Sir Gordon’s voice sounded strange, and something wonderfully like a sob was heard. Then, for some time they paced on round and round the square, glancing at the illumined window-blind, both longing to be back in the pleasant little room.
And now the same feeling that had troubled Bayle seemed to have made its way into Sir Gordon’s breast. The little home, with its tokens of feminine taste and traces of mother and daughter everywhere, had grown to be so delightful an oasis in his desert life that he looked with dismay at the chance of losing it for ever.
He knew nothing yet, but that home seemed to be gliding away.
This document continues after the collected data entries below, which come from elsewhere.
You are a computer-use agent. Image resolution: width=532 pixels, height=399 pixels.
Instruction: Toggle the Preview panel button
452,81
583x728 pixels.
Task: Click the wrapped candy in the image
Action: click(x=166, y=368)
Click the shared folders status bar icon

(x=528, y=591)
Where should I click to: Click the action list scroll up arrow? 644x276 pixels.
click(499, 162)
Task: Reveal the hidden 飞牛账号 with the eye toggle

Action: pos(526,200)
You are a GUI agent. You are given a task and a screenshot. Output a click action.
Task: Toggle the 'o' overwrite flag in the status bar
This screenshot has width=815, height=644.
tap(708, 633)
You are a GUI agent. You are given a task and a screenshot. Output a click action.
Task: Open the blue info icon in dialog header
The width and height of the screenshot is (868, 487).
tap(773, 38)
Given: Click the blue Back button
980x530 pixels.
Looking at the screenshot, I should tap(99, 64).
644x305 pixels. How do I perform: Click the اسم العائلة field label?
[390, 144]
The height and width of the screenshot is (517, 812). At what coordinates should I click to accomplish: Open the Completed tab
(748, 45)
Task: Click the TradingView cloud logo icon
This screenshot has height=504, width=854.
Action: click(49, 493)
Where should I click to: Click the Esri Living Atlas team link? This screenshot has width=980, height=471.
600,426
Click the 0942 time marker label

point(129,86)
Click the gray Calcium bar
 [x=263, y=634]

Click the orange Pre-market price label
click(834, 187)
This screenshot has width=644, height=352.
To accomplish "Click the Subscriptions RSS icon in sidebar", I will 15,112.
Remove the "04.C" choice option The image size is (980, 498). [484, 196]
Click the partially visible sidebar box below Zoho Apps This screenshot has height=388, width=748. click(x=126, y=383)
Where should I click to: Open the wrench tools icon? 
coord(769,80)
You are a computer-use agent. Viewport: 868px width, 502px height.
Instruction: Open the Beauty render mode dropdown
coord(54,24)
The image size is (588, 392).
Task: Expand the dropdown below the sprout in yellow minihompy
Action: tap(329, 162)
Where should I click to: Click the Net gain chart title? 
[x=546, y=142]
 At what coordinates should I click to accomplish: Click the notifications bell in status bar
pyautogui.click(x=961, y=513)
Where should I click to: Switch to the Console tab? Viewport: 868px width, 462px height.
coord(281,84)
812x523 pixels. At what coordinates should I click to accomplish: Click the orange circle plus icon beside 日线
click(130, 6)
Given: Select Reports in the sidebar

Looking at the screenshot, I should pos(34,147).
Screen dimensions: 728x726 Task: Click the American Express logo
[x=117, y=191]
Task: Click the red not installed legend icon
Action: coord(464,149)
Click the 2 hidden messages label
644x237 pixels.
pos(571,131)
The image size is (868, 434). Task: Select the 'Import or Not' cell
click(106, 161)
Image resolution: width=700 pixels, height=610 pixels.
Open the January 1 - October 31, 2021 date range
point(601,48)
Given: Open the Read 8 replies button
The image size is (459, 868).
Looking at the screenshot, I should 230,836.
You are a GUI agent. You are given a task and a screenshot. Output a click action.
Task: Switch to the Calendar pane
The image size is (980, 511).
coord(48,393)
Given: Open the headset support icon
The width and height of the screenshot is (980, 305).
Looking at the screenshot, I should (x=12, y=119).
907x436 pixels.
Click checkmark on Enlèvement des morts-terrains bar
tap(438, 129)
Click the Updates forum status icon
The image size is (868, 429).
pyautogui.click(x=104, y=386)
He had not heard the letter read, but a strange horror of what it might contain made him shudder for what he knew; and as the future began to paint terrors without end, he suddenly nipped the arm of his silent, thoughtful companion.
“There! there!” he said, “we are thinking about ourselves, man.”
“No,” said Bayle, in a deep, sad voice, “I was thinking about them.”
“It’s my belief,” said Sir Gordon, half angrily, “that you have gone on all these years past thinking about them. But come! We must act. Tell me about the letter. Do you say he wrote to you?”